La plus grande économie mondiale étant dispensée d'équilibrer ses comptes, les dollars et les bons du Trésor américain qu'ils permettent d'acheter vont s'accumuler hors des États-Unis : le solde s'élevait à 3 000 milliards de dollars en 2005, soit 23 % du PIB.

Surtout, va s'installer un système de déficits et d'excédents jumeaux, globalement de l'ordre de 2 000 milliards de dollars, entre un petit nombre de pays. Un système de déficits jumeaux non seulement chronique mais croissant fortement avec l'entrée de la Chine à l'OMC, en novembre 2001.

Cette relation Chine-États-Unis va devenir emblématique : « La Chine exporte vers l'Amérique tandis que ses investissements en titres obligataires américains aident les États-Unis à maîtriser leur inflation et leurs taux d'intérêt, encourageant ainsi chez eux une croissance accélérée et la création d'emplois. » 55 ( * )

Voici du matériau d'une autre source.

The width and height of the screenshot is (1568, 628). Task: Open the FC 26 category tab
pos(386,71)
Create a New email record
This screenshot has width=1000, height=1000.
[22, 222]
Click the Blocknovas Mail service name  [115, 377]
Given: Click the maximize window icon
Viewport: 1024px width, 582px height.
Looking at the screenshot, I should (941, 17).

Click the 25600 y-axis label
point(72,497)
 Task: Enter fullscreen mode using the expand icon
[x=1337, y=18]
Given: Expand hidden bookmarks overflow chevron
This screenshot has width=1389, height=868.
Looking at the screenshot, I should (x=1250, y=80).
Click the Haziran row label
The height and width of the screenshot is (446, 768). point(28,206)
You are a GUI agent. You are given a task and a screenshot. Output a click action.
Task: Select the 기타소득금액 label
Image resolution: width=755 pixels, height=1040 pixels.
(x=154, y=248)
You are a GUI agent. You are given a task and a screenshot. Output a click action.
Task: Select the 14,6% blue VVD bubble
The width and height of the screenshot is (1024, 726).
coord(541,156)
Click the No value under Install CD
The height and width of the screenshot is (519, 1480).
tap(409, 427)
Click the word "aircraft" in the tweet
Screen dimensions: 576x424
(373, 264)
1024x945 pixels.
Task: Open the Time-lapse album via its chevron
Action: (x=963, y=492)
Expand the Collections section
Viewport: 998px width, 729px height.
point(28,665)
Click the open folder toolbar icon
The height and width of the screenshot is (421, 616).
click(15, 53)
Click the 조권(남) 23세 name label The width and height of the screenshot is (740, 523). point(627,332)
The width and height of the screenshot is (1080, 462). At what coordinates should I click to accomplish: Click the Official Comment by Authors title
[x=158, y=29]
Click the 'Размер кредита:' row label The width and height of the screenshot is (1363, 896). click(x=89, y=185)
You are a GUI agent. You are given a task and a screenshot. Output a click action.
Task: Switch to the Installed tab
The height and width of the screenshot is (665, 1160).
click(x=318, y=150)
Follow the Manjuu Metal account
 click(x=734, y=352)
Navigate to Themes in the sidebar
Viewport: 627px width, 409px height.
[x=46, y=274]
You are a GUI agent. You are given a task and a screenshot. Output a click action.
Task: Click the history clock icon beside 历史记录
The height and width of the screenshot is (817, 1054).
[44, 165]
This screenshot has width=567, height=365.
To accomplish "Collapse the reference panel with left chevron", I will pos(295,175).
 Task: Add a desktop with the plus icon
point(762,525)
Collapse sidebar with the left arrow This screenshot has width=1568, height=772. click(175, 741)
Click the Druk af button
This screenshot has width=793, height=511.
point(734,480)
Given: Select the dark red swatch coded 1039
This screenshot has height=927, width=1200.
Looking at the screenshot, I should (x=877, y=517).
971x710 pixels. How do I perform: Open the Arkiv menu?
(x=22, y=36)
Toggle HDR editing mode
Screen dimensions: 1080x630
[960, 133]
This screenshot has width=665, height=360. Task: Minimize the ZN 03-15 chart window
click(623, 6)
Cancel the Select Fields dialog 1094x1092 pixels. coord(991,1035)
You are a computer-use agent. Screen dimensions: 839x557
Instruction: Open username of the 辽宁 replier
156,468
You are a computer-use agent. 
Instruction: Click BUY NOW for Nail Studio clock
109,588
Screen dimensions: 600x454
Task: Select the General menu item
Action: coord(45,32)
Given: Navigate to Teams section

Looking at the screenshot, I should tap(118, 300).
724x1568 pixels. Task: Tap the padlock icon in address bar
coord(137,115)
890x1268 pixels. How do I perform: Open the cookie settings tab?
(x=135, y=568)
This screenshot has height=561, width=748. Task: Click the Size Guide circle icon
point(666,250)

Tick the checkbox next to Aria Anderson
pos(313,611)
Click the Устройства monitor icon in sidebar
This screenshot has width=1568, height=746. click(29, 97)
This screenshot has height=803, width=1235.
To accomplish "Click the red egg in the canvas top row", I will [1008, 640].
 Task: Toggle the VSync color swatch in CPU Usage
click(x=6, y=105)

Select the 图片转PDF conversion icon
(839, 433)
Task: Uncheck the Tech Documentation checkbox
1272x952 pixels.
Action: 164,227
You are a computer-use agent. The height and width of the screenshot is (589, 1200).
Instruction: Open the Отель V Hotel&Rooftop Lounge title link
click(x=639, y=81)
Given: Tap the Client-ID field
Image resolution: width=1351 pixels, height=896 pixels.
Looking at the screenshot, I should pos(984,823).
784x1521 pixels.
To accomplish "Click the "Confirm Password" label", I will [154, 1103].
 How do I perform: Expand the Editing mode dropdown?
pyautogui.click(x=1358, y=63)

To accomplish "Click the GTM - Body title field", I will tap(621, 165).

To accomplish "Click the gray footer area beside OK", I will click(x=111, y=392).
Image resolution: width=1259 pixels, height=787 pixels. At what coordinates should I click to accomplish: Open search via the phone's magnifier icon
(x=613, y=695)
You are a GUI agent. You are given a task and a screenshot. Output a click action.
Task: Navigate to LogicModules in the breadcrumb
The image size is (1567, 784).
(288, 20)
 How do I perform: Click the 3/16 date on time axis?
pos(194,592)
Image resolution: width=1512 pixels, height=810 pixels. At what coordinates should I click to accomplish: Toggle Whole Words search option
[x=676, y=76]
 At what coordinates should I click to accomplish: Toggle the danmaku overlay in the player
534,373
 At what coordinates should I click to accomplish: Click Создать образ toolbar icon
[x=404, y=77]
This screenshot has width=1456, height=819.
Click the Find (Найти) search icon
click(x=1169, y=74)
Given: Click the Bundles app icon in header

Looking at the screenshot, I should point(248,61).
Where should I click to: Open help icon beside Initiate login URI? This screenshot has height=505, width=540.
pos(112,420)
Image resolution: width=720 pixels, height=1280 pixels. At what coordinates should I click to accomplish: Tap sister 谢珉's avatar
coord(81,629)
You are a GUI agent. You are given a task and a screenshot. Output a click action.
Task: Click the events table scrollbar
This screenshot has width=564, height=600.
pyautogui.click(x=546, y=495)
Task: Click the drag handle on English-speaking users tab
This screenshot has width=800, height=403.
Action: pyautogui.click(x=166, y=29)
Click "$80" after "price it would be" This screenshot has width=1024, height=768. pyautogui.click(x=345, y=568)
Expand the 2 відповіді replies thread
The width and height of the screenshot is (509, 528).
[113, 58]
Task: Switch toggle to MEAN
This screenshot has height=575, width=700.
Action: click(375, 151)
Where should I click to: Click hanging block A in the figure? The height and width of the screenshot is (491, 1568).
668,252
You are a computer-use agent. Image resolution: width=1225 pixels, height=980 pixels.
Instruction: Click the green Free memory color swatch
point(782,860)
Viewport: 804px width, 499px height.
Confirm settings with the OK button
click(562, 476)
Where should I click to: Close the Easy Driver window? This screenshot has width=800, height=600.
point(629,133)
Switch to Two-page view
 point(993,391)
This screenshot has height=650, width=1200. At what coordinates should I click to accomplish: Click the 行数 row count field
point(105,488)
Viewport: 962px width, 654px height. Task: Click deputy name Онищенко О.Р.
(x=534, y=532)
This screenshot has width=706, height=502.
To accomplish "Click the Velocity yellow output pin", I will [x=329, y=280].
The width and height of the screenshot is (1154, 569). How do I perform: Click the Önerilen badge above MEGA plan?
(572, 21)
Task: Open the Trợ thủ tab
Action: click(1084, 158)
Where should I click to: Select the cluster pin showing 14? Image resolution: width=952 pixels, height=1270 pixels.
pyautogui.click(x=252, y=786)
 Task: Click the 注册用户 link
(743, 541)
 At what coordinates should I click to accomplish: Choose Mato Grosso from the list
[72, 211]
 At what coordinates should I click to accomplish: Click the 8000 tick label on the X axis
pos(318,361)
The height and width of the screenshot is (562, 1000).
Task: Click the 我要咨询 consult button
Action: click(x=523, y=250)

Ce petit nombre de pays concernés permet de relativiser le lieu commun selon lequel nous assisterions à une mondialisation irrésistible des échanges commerciaux. Malgré leur importance, ils ne concernaient avant la crise et actuellement encore qu'un nombre limité de pays , ce qui ressemble plus à une rationalisation de la production des multinationales et à une optimisation de leurs revenus qu'à la généralisation du « doux commerce » cher à Adam Smith.

2. Wall Street, machine à recycler les excédents et à financer les déficits

L'objectif des pays excédentaires étant de maintenir un niveau d'exportation garantissant leur emploi et leur croissance, leurs excédents monétaires sont essentiellement réinvestis dans les pays déficitaires, surtout aux États-Unis. Dans le cas contraire, la monnaie du pays excédentaire s'apprécierait, renchérissant d'autant ses exportations.

En outre, ces placements produisent des revenus financiers pour les pays commercialement excédentaires, plus exactement pour les propriétaires de ces capitaux, en perpétuant les équilibres politiques et les déséquilibres commerciaux mondiaux.

« Tant que les investisseurs étrangers expédiaient chaque jour des milliards de dollars vers Wall Street, de leur plein gré et pour des raisons strictement liées à leur propre profit, les déficits jumeaux des États-Unis étaient financés et le monde pouvait continuer de tourner, au petit bonheur la chance, autour de l'axe américain », résume Yanis Varoufakis dans son livre Le Minotaure planétaire 56 ( * ) .

Les États-Unis se contentent d'aspirer les capitaux excédentaires des autres pays, puis d'émettre la monnaie permettant de continuer à acheter leurs excédents, devenant, pour reprendre de nouveau les termes de Yanis Varoufakis, « l'acheteur de premier recours, sur lequel tout le monde comptait. Leur déficit commercial devint la locomotive qui sortit la production et le commerce mondiaux de l'ornière dans laquelle ils s'étaient embourbés dans les années 1970... Il n'est donc pas surprenant, lorsque le Minotaure fut mortellement blessé en 2008, que le monde se retrouva de nouveau dans l'ornière » 57 ( * ) .

Si ces retours profitent aux États-Unis, ils diminuent d'autant la consommation des habitants du pays excédentaire, les capacités d'investissement de ses entreprises et globalement sa capacité de dynamisation économique avec lesquels il est en relation, comme c'est le cas pour l'Allemagne en Europe.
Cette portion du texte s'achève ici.